The main area mosque is in a former church building [Al Jazeera] |
“For me, it was more frustration, disappointment towards the person who made the video,” said Azmi, a Malaysian student at KU. “But at least we didn’t kill anybody or even take it to the streets.”
“Freedom of speech is a double-edged sword that cuts both ways. We can express ourselves too, and limiting that would hurt other people.”
“We were inspired by a Catholic group that also does [public question-answering] and wanted to represent ourselves in flesh and blood – to clear up our name,” Azmi told Al Jazeera. “We are not like the people who killed the ambassador in Libya, or who ransacked the embassy in Cairo.”
“A lot of people want to believe Islam is bad,” said Azmi. “We just want peace on this earth.”
After a series of informal icebreakers, Iesha Kincaid, president of the MSA, discussed the activities for the upcoming Islam Awareness Week with about a dozen other group members hailing from diverse backgrounds.
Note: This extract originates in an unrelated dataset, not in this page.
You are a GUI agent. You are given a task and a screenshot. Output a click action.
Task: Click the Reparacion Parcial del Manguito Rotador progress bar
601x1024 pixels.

The planned agenda included public readings from the script of “Hijabi Monologues”, a lecture on the Prophet and creation of an Islamic art gallery.
License plate at KU Chabad reads ‘JEWHAWK’ [Al Jazeera] |
Kincaid, also a native Kansan, said, “The video curiosity and controversy increase the chances of people listening … they wouldn’t have been interested in learning about [Prophet Muhammad] before”.
The tall, headscarf-wearing college senior then explained her goals for an interfaith banquet and a charitable peace walk from a church to a synagogue and then to the mosque, on whose leadership board Kincaid also sits.
“Lawrence is a safe haven in Kansas – nice, liberal and tolerant,” said Kincaid, originally from Wichita, the biggest city in a state where more than 85 per cent of the people self-identify as Christian.
In an election year when both major party candidates nervously address their faith backgrounds, many Americans remain loathe to mix religion with politics.
“Romney comes out of a [Mormon] tradition that faced severe oppression, and Obama comes from a progressive [United Church of Christ] community with real oppression,” says Reverend Holcombe.
“Yet the two guys distance themselves from their religious backgrounds, while still invoking the name of God. That’s nauseating. Who is the real Romney, and who is the real Obama?”